Видимо, понимая все это, Платон предлагает еще один выход, более трудный и требующий большего напряжения. Речь идет о знаменитой восходящей диалектике, которой и завершает свое поучение Диотима. Что это такое? Действительно, восхождение, но духовное, иначе говоря, своего рода процесс инициации и собственно спасение. Это путь, который проделывает любовь, а спасение приходит через красоту. Следовать за любовью, не сбиваясь с дороги, покоряться любви, не замыкаясь на ней, это и значит один за другим преодолевать этапы или ступеньки любви: сначала полюбить за его красоту одно-единственное тело, затем – оба тела, потому что красота их объединяет, затем – красоту души, которая стоит выше красоты тела, затем – красоту поступков и законов, затем – красоту науки и, наконец, абсолютную Красоту – вечную и сверхъестественную, красоту-в-себе, существующую в себе и для себя, красоту, включающую в себя все прекрасное, все то, что ведет происхождение от этой красоты и становится прекрасным благодаря ей. Но ведет нас к этой красоте любовь – спасительная любовь. Иначе говоря, секрет Диотимы (и секрет Платона) таков: любовь спасается религией, и другого спасения для нее нет. Если любовь – это тоска по тому, чего нет, то сама логика существования подталкивает ее к тому, чтобы стремиться к недостающему, к тому, чье отсутствие ощущается все сильнее и сильнее, к тому, нехватка чего становится абсолютной, то есть к Добру (ослепительным проявлением которого является Красота), то есть к трансцендентности, то есть к Богу – чтобы самоуничтожиться в нем, утолить ненасытный голод, обрести, наконец, успокоение и стать счастливым и мертвым! Но позвольте, если больше нет тоски ни по чему, разве это любовь? Не знаю, не знаю… Возможно, Платон сказал бы, что в этом случае не остается ничего, кроме красоты, как Плотин сказал бы, что не остается ничего, кроме Одного, а мистики – что не остается ничего, кроме Бога… Но если Бог не есть любовь, то зачем такой Бог? И разве Бог может испытывать нехватку чего-то?

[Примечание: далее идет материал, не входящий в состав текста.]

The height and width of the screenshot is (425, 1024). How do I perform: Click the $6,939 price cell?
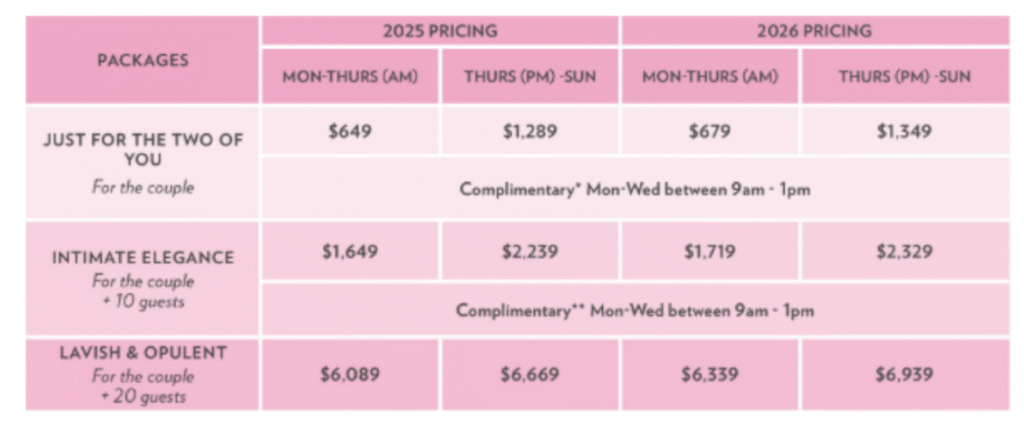coord(905,374)
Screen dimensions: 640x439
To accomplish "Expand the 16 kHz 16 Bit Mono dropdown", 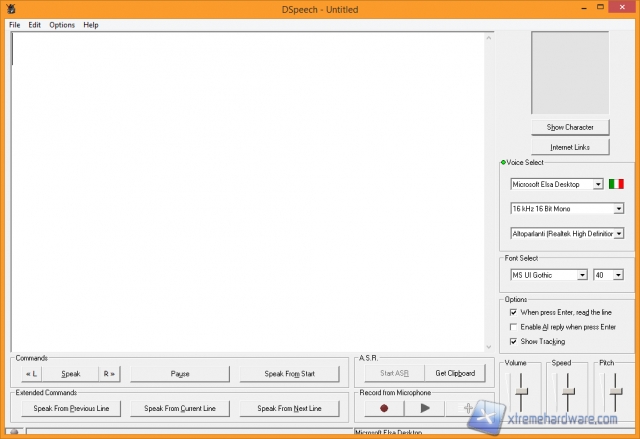I will click(618, 209).
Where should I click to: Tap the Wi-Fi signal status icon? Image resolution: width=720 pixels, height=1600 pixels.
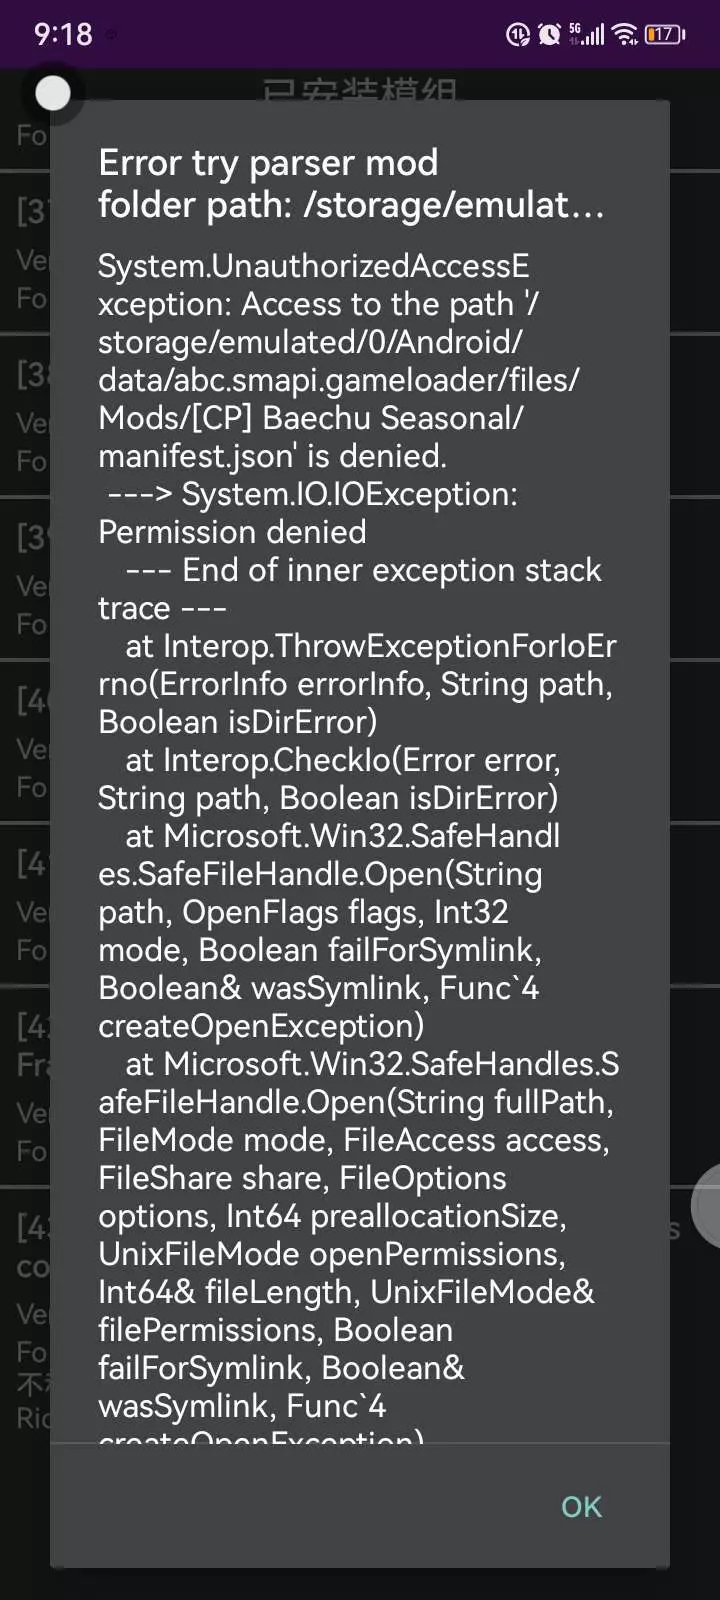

На этом мы оставим Платона – ровно в той точке, где он оставил нас. Он провел нас – а это уже немало! – от мечты о слиянии (Аристофан) к опыту тоски по недостающему (Сократ), а затем от этой тоски к трансцендентности или вере (Диотима). Прекрасный путь, особенно для такого небольшого сочинения, что лишь подчеркивает его величие. Но задумаемся: а способны ли мы воспользоваться предлагаемым им выходом? Способны ли мы в него поверить? Согласиться с ним? Христиане, скорее всего, ответят утвердительно, а многие из них спокойно перейдут от розовой водички к святой воде. Но не все, нет, не все. Потому что влюбленные – как верующие, так и неверующие – знают, что никакой Бог не спасет их, если они сами не сумеют спасти любовь в себе. Чего стоит вера, если мы не умеем любить? А если умеем, зачем она нам?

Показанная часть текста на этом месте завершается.